++++ Given information
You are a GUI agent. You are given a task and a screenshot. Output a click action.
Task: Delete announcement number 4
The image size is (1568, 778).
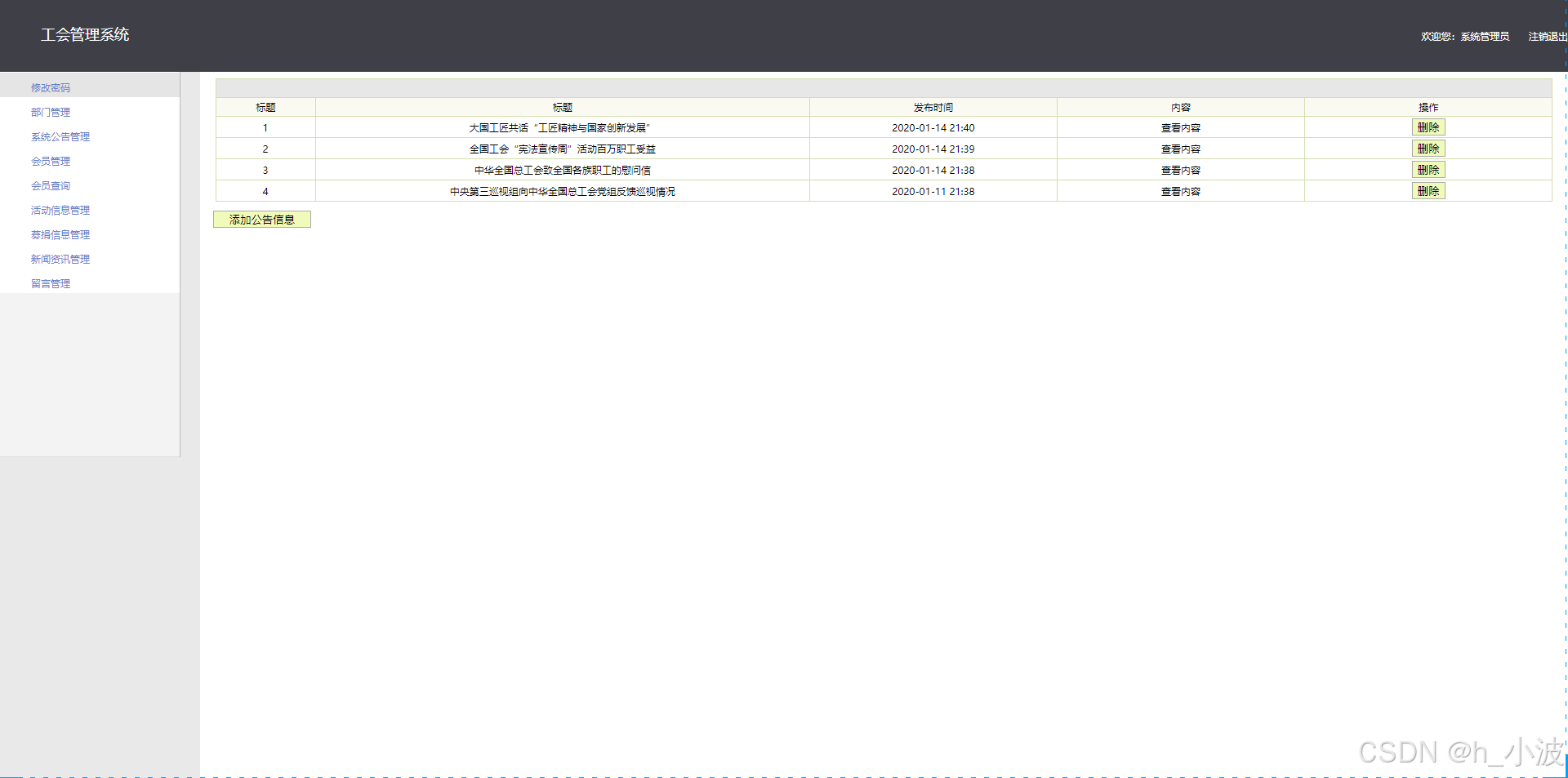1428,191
++++++++
++++ Given information
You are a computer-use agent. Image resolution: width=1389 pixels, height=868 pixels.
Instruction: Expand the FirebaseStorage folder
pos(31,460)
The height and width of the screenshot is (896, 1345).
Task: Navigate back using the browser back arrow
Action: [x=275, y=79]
++++++++
** What is expected **
From the data above, copy out every line with the string "agent" in it.

** Finished exercise **
You are a GUI agent. You are given a task and a screenshot. Output a click action.
You are a computer-use agent. Image resolution: width=1389 pixels, height=868 pixels.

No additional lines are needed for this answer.